EXCERPTED PASSAGE:

Our sources of income (loss) and income tax provision (benefit) are as follows (in thousands):

 

      Years ended  
      December 31,  
      2015     2014  
  Income (loss) before income taxes:                
  U.S.   $ 3,552     $ 8,760  
  Non-U.S.     (6,263 )     (1,335 )
  Total income (loss) before income taxes   $ (2,711 )   $ 7,425  
  Provision (benefit) for taxes:                
  Current:                
  Federal   $     $  
  State     33       58  
  Non-U.S.            
  Total current     33       58  
  Deferred:                
  Federal            
  State     (18 )     2  
  Non-U.S.            
  Total deferred     (18 )     2  
  Total income tax expense (benefit)   $ 15     $ 60  
  Effective income tax rate     (0.6 )%     0.8  

 

As a result of the Merger discussed in Note 1, and the subsequent issuance of 3,000 shares of Legacy Education Alliance, Inc. common stock, as of December 31, 2014, Tigrent Inc. owned slightly less than 80% of the Company. Tigrent Inc. is, therefore, no longer considered part of the affiliated group as defined in IRC §1504 and can no longer be included in the Company’s consolidated income tax returns filed for subsequent tax years. At December 31, 2014, the tax attributes of Tigrent Inc., including its attributable portion of the consolidated net operating loss carryovers determined pursuant to Reg. §1.1502-21, were separate attributes realizable only by Tigrent Inc. The value of these tax attributes and the corresponding valuation allowance were approximately $1.3 million. During the year ended December 31, 2015, we decreased the valuation allowance by $672 thousand.

SUPPLIED INFORMATION:
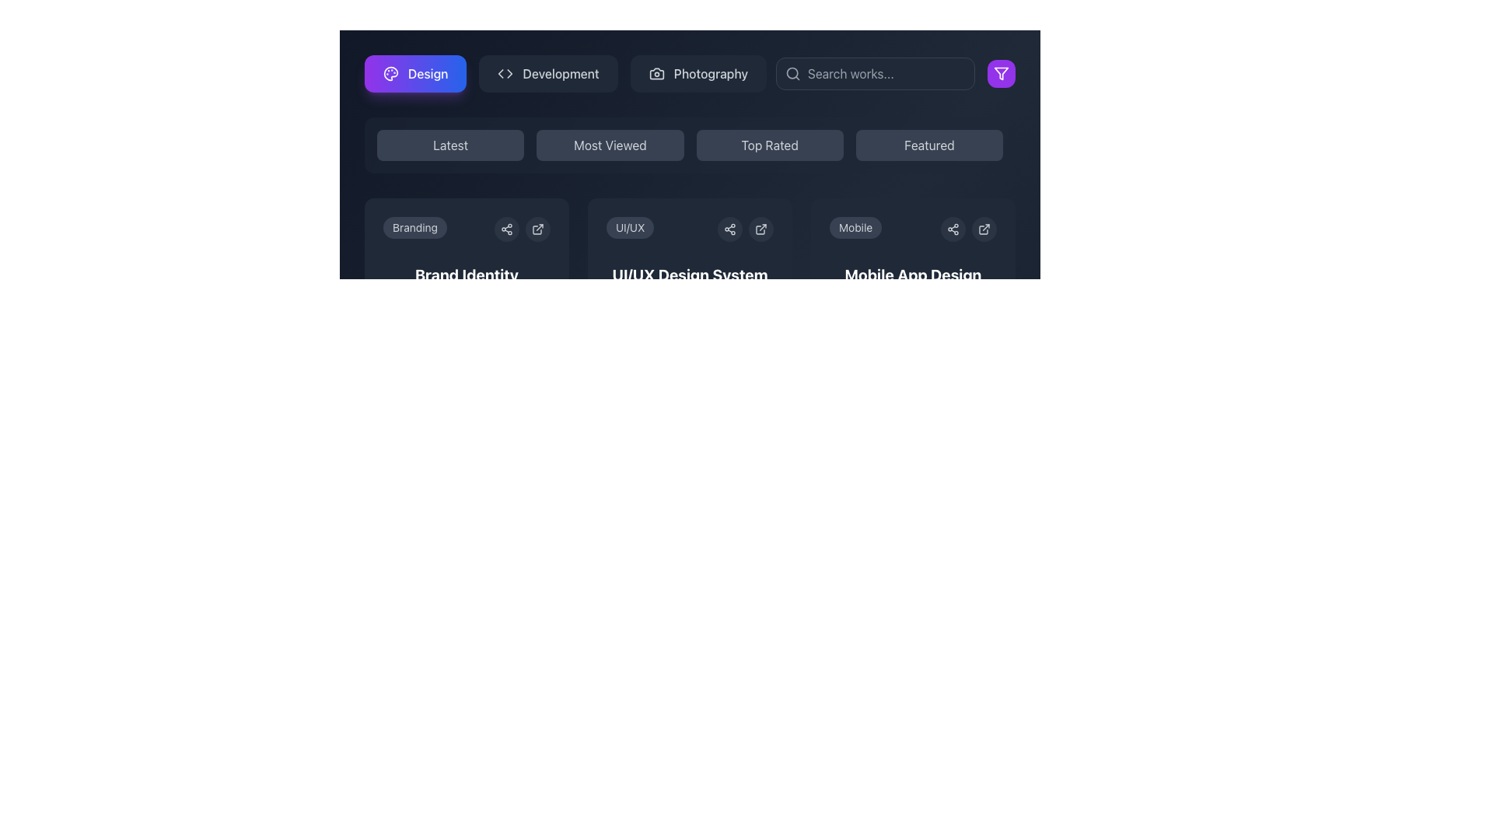 The image size is (1493, 840). What do you see at coordinates (710, 74) in the screenshot?
I see `the 'Photography' category label located in the navigation bar at the top of the interface, which is positioned between 'Development' and a search bar` at bounding box center [710, 74].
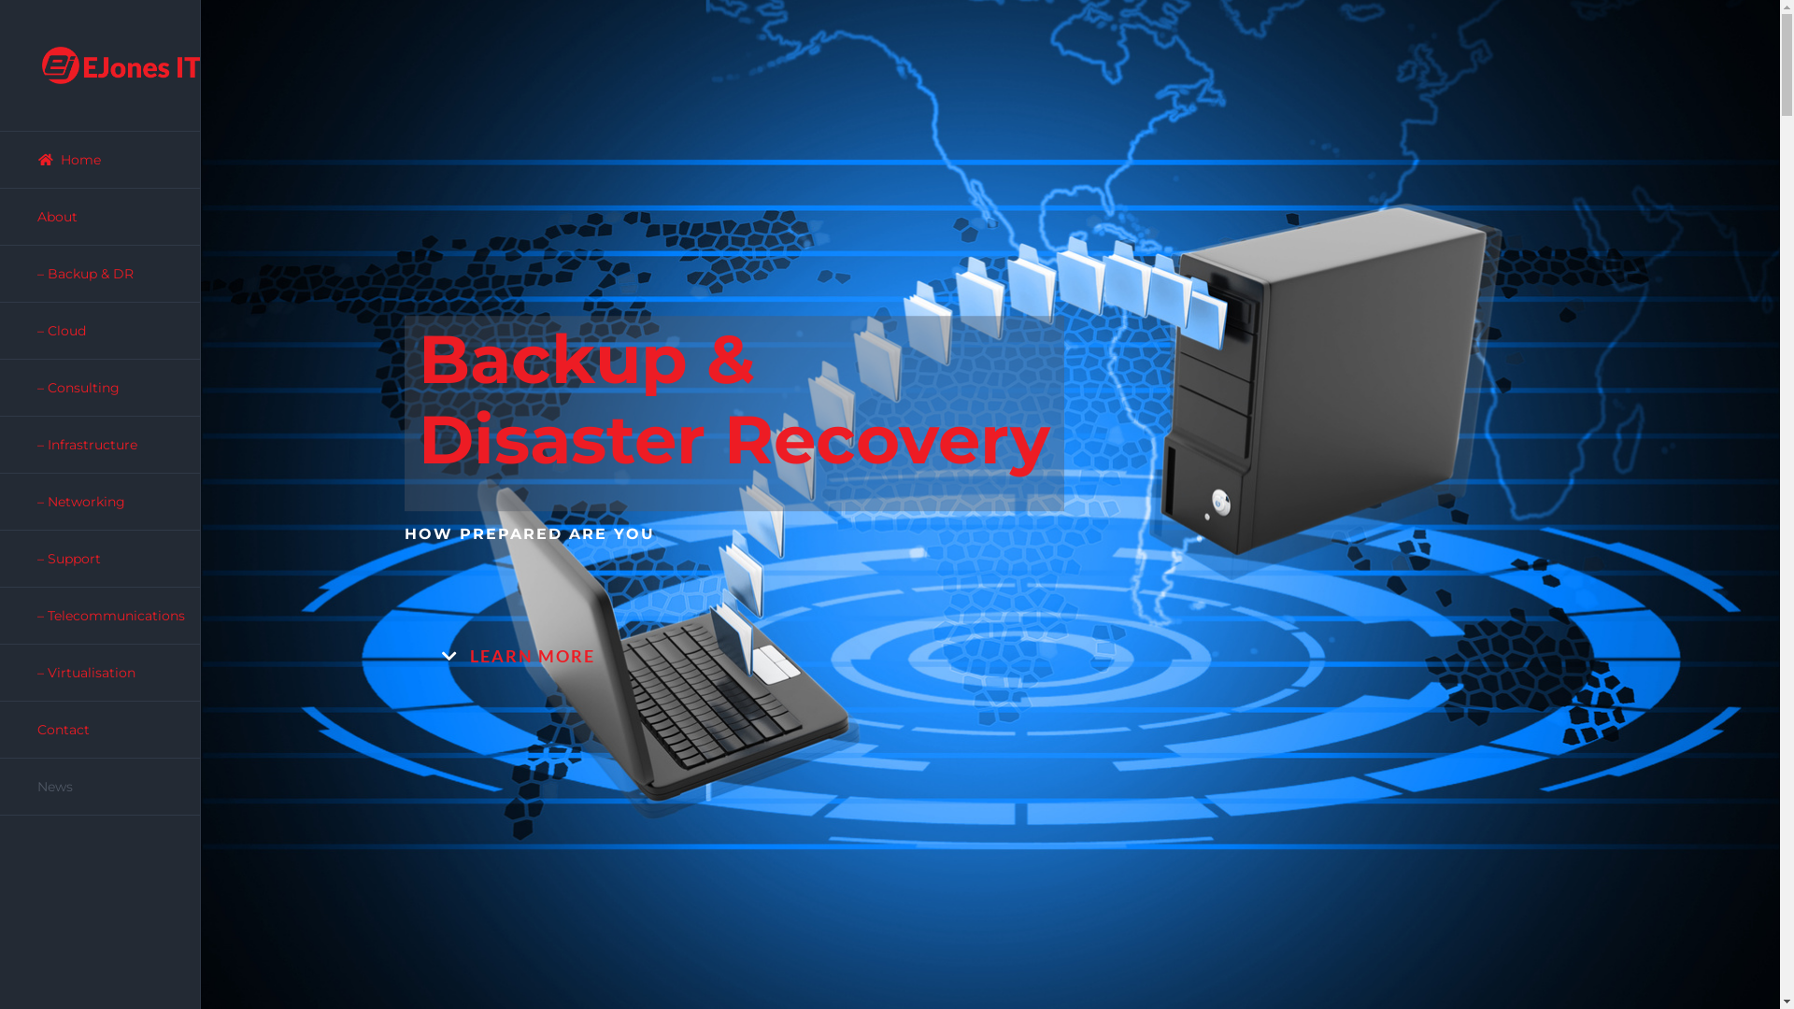 This screenshot has width=1794, height=1009. Describe the element at coordinates (99, 158) in the screenshot. I see `'Home'` at that location.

GIVEN PROBLEM 1: Please retype the income tax passage between "As a result" and "by $672 thousand.", inclusive.
GIVEN PROBLEM 2: According to the income tax passage, why can Tigrent Inc. no longer be included in the Company's consolidated income tax returns for later tax years? Answer in one to three sentences.
The listing comes from a separate source, unrelated to the income tax passage.

WRITTEN SOLUTION 1:
As a result of the Merger discussed in Note 1, and the subsequent issuance of 3,000 shares of Legacy Education Alliance, Inc. common stock, as of December 31, 2014, Tigrent Inc. owned slightly less than 80% of the Company. Tigrent Inc. is, therefore, no longer considered part of the affiliated group as defined in IRC §1504 and can no longer be included in the Company’s consolidated income tax returns filed for subsequent tax years. At December 31, 2014, the tax attributes of Tigrent Inc., including its attributable portion of the consolidated net operating loss carryovers determined pursuant to Reg. §1.1502-21, were separate attributes realizable only by Tigrent Inc. The value of these tax attributes and the corresponding valuation allowance were approximately $1.3 million. During the year ended December 31, 2015, we decreased the valuation allowance by $672 thousand.

WRITTEN SOLUTION 2: After the Merger and the later issuance of 3,000 shares of Legacy Education Alliance, Inc. common stock, Tigrent Inc. owned slightly less than 80% of the Company as of December 31, 2014. Because of this, it is no longer considered part of the affiliated group as defined in IRC §1504.